Friday, July 21, 2023

Twinkle: In a Normal Family...

MIL texted my husband and me. She wanted to know if we were going to Shabbat in the Park. Actually, no thanks, I think I'll skip this one. She asked my husband, "Do you want me to bring food for all of us?" I was actually going to just let her bring food for all of them—what do I care? But my husband knows I'm sick of letting her control everything, so he helpfully said, "No, Twinkle has food that we'll bring." And honestly, it isn't that big of a deal. I threw a quick little picnic together. I know he was trying to help and keep her from controlling every single thing. 

As I threw together a quick little picnic, I thought about the collaboration it would have been in a normal family. I could have said, "I'm sort of going in a Mediterranean direction. I'll bring the pesto pasta salad. Do you want to grab some hummus and whipped feta?  And she could have said, "Sure! I'll make a caprese salad and bring some fresh cherries." And I could have said, "Great—I'll send plates and cups." And it would have been so normal

I really think it's up to the MIL to set the tone when someone marries into a family. The tone she has set is one where she controls everything, so the dynamic isn't one where I could take the initiative like that. (And then recently she has blamed me for "never hosting" and generally not taking the initiative.) In our family dynamic, she doesn't let anyone help (and then complains that no one helps). She decides the menu and it's not a collaboration. She'll do the whole thing by herself. If I ever made a suggestion about the direction a meal should go in, it would be way out of line. It would never happen. This is the tone she has set. If I ever took the initiative (that she blames me for not taking), she would completely dismiss that initiative. She has hosted every Friday night ever since the beginning of our marriage, and we're expected to be there and never invited to contribute...but in her mind I'm the bitch because "I never invite them over on a Friday night." I have never been treated like an equal, and I don't know the rules or expectations here. I didn't know I was allowed to invite them over on a Friday night. I thought it was her thing, especially since she never lets me help or participate. It is just staggering, the way she has treated me, and then she blames me for trying to work within the parameters she has set. 
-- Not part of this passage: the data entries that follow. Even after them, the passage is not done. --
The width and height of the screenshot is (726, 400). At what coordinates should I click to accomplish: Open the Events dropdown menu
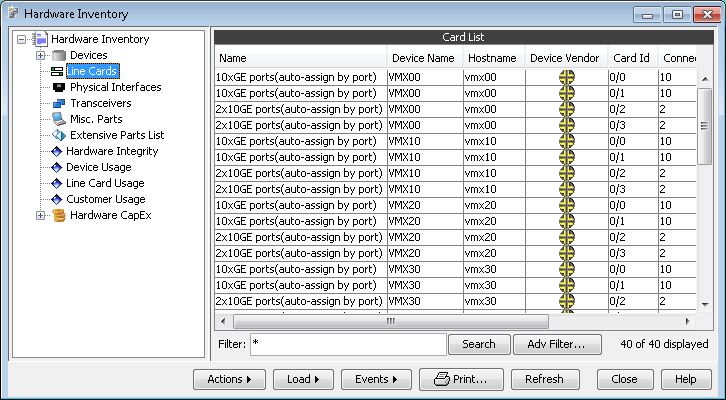pos(376,379)

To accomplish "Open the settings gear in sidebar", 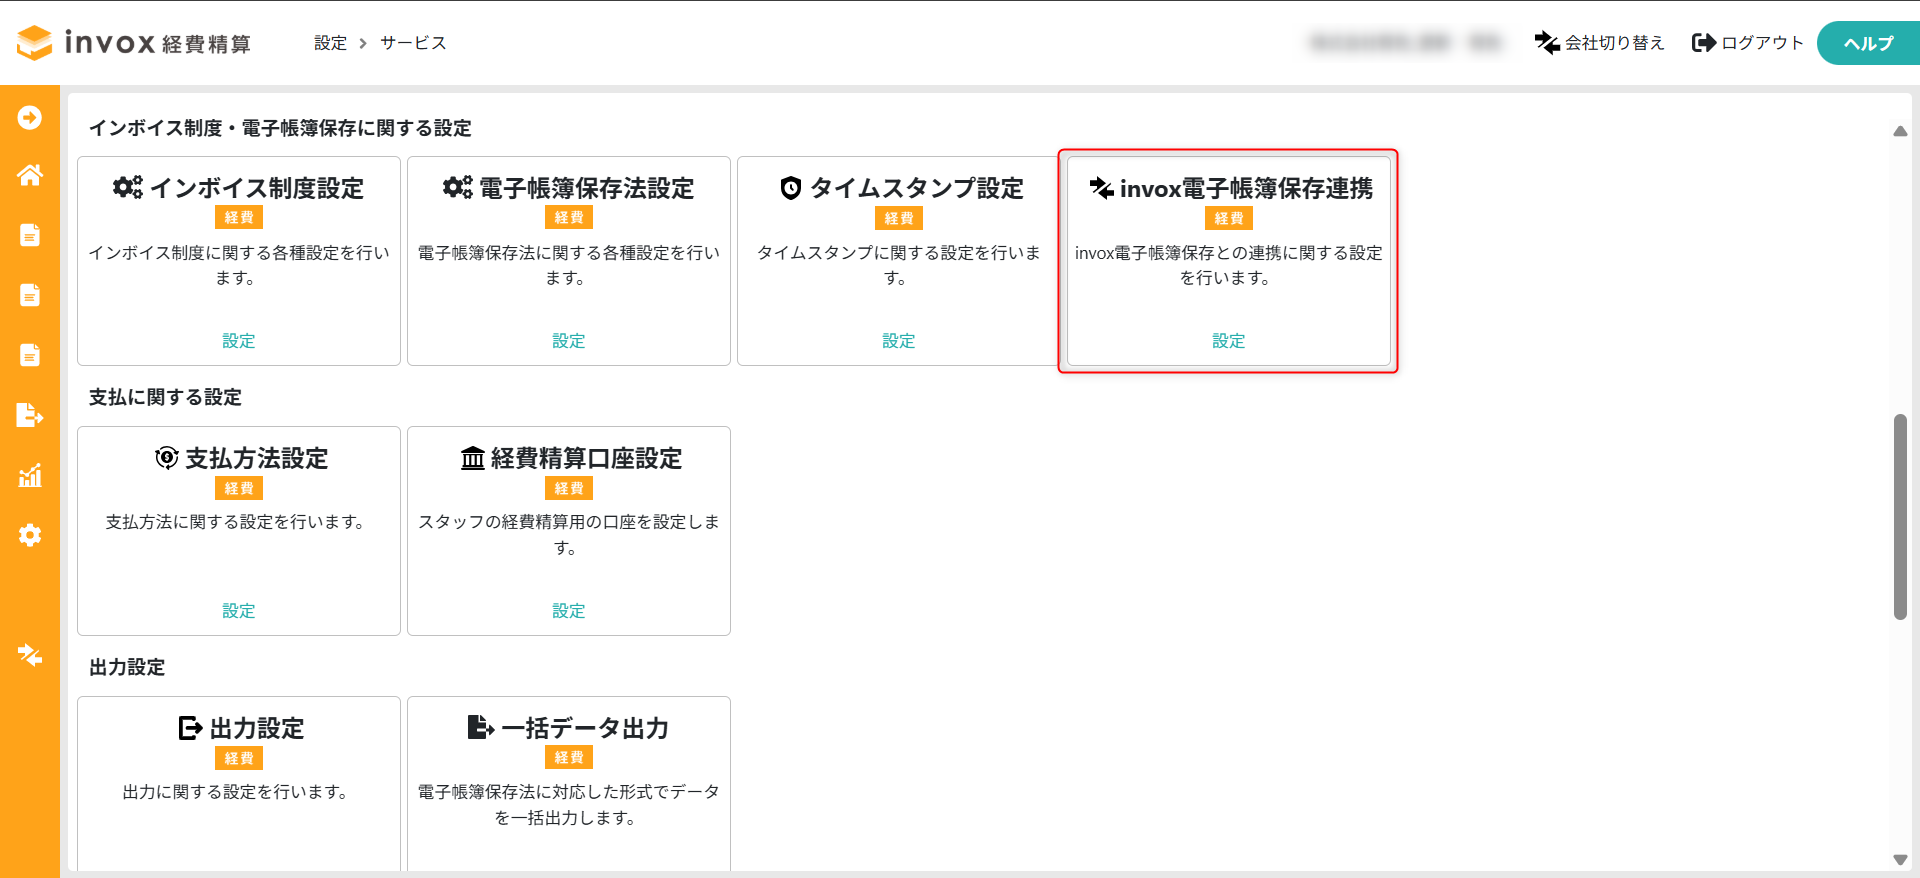I will point(30,535).
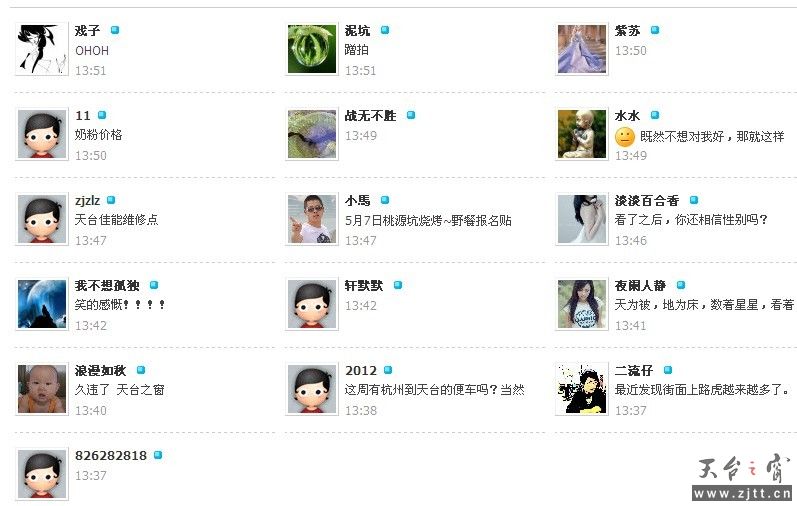This screenshot has height=506, width=797.
Task: Click the blue status icon beside 泥坑
Action: click(x=385, y=30)
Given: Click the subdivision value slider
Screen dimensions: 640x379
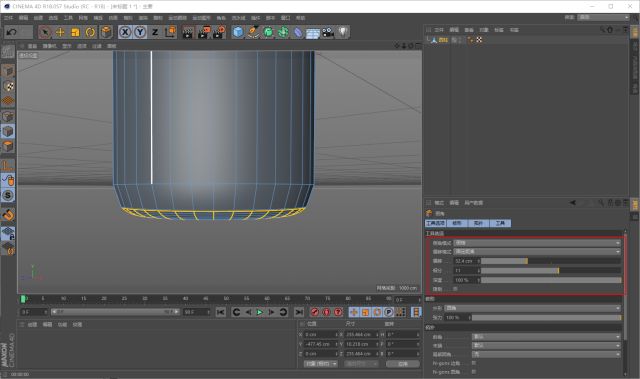Looking at the screenshot, I should [551, 270].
And then she asks if she should bring all the food to feed my family. She's going to bring an entire separate picnic tonight, even though my husband said no—it will be enough for her and my FIL and my husband and all my kids. She'll do it even though my husband said I had it covered. 

And it's so petty. And so much extra work. It should be a collaboration among equals who want to help each other. Instead she makes everything a dictatorship, and when I try to go out on my own and feed my family, she'll invariably turn it all into a competition.